It was in 1965 that I sat for my LCE examination. LCE is Lower Certificate of Education and I must pass this exam to allow me to proceed to Form Four. If my results were not good enough, I may proceed to Form Four but I must pass my qualifying test while in Form Four to proceed to Form Five, failing which I may be dropped from school. Of course if my LCE results were too poor, I would be dropped immediately and I can forget about continuing my studies at the Muar High School.

I was a town boy with an urban upbringing and in 1965 so many things around me have changed. From the image of Cliff Richard now I wanted to be like the Beatles, wearing my Beatles boots and sang Beatles songs. I had wanted my hair to be like the Beatles but every time I looked at the mirror I looked more like Mo of the Three Stooges, and so I decided to keep my hair slightly that of Cliff Richard. My friend Halim was never bothered about the Beatles and kept his profile as similar as James Bond; the way Bond smiled, the way Bond walked and even his hair must looked like Bond. Yem on the other hand was more to himself, he wasn’t bothered at all. Among our friends Yem was known as Seh Samin and because he didn’t like it, I stick to calling him Yem.

The three of us became very close friends not too long ago. It was only two years ago that I became close to Halim and it was he who introduced me to Yem. The three of us grew in the same neighbourhood and both Halim and Yem were immediate neighbours. Like me, Halim stayed with his grandparents. His grandfather was Hj.Hasbullah and we all called him Pak Ji Sebul. He was a pensioner and already in the mid-seventies. Pak Ji Sebul had quite a number of cows kept inside his house compound and in the morning he would bring these cows out for some grass at the football field at the front of the Police barracks of Jalan Ibrahim. Now we know why the grass on that field was never mowed.

Halim had three uncles staying in the same house and all three of them were body builders. In the evening the three of them would normally take a walk along Jalan Omri and Jalan Ibrahim and they all looked like Steeve Reeves the star of Hercules. Sometime they would take a ride on their motor-bikes of Triumph, Norton and BSA.

Yem (Sheikh Ibrahim) was the son of Sheikh Ahmad, a prominent religious teacher in the late forties until late fifties. He died when Yem was still a young lad of ten years old. Yem’s mother was Tuan Sheikh’s second wife and she was known as Mak Mas. She was like a mother to me.

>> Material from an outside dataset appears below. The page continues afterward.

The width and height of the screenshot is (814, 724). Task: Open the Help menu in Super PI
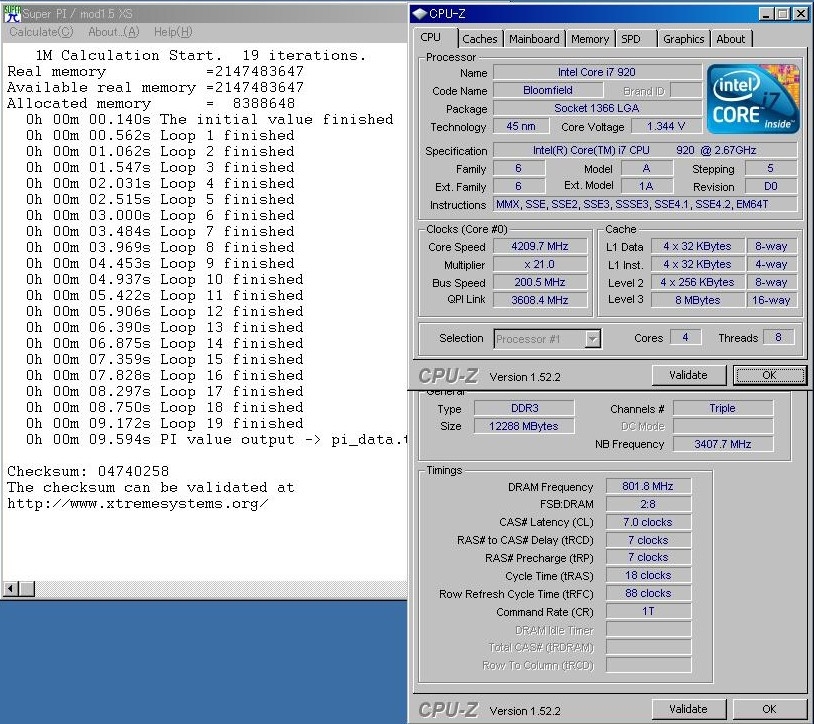[172, 32]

I have lots of stories about her and me and I will surely relate some of these in my coming postings.

In 1965 the three of us were in Form Three. My two friends were schooling at the Muar Hana while I was at the High School. Since the beginning of the year, we were always together cycling to town, going to parties, watched movies and we always stayed late at night. Sometime we would create our own ‘adventures’ by cycling to some spooky places in search of ghosts.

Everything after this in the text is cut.